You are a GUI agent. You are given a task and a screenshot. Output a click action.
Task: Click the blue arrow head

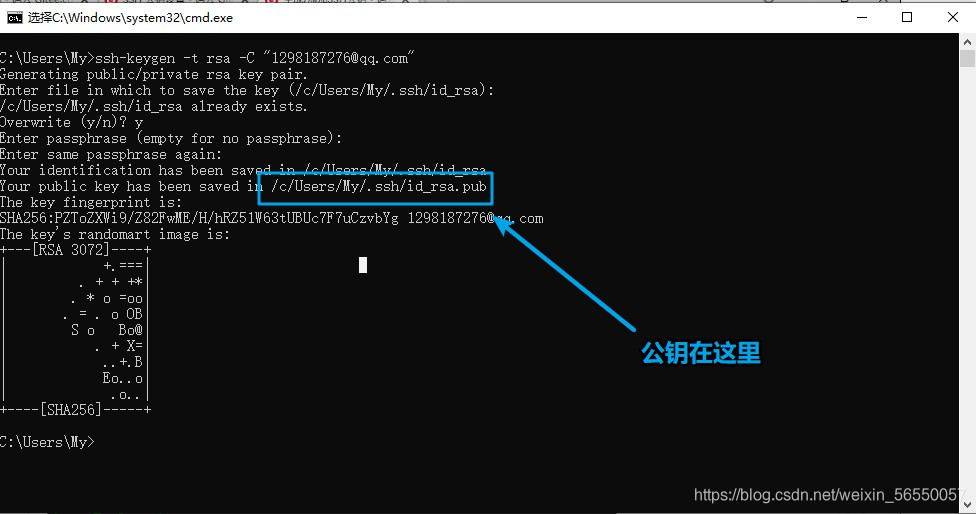tap(503, 225)
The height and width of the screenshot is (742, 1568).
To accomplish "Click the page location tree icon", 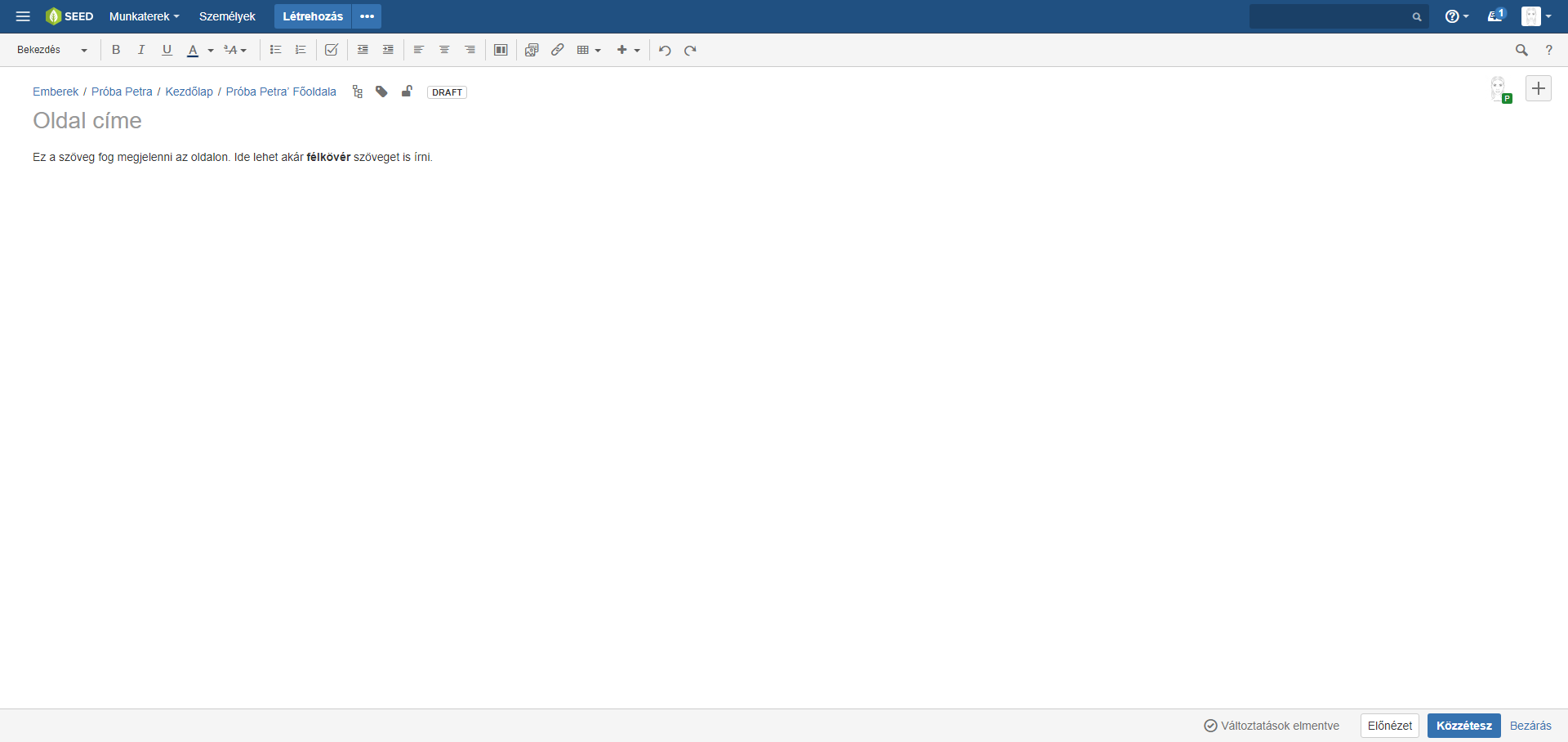I will (357, 92).
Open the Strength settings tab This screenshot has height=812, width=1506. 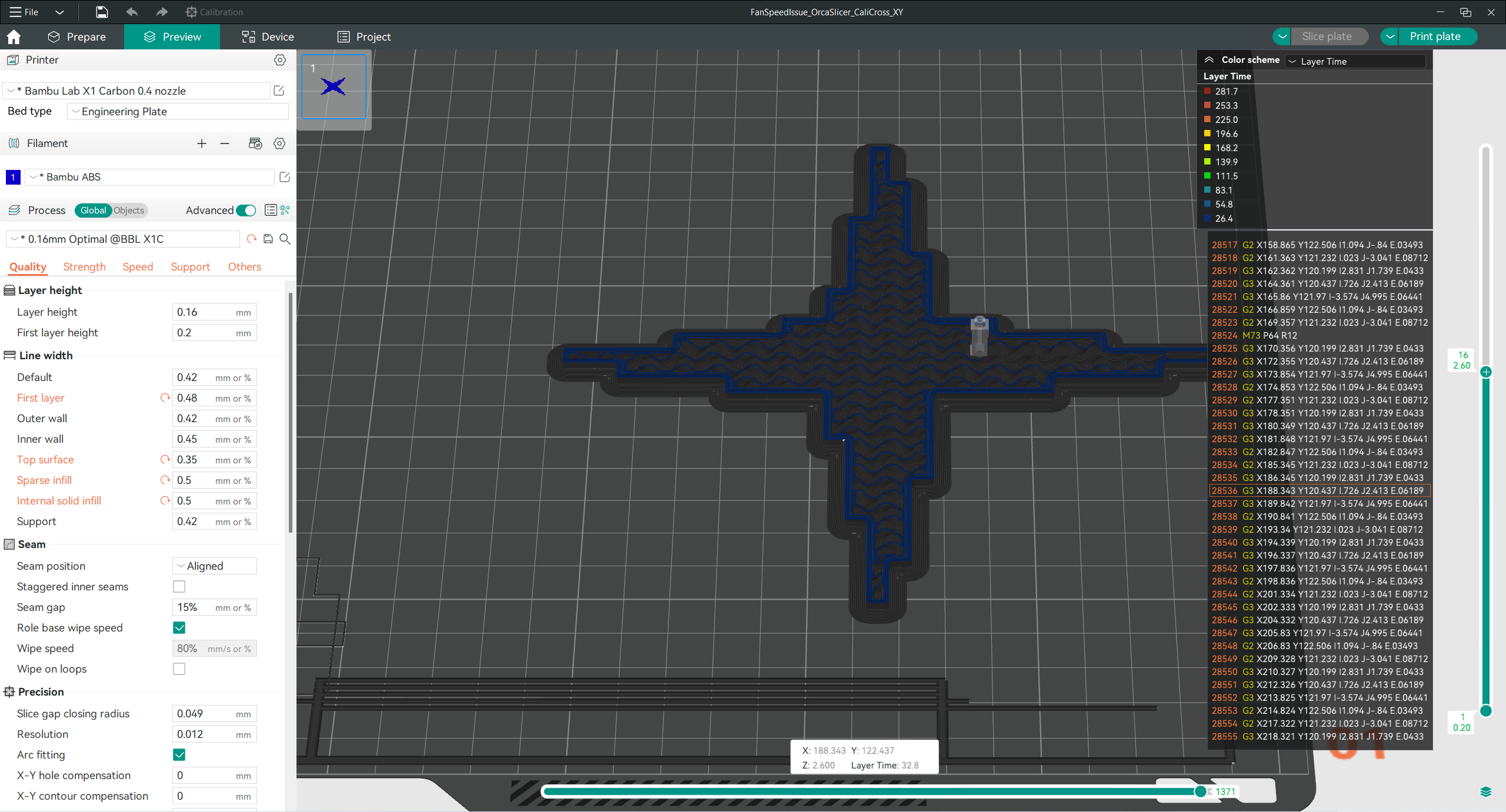point(84,266)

- _REQUIREMENT_: Rewrite the part of the data that runs from its start through the line containing "tap(503, 225)", including both ends and the requests, shifting every coordinate in the answers by adding 137 to each number. Leave the pictures out of your answer.

- _REPLY TO THE TASK_:
You are a GUI agent. You are given a task and a screenshot. Output a click action.
Task: Click the blue arrow head

tap(640, 362)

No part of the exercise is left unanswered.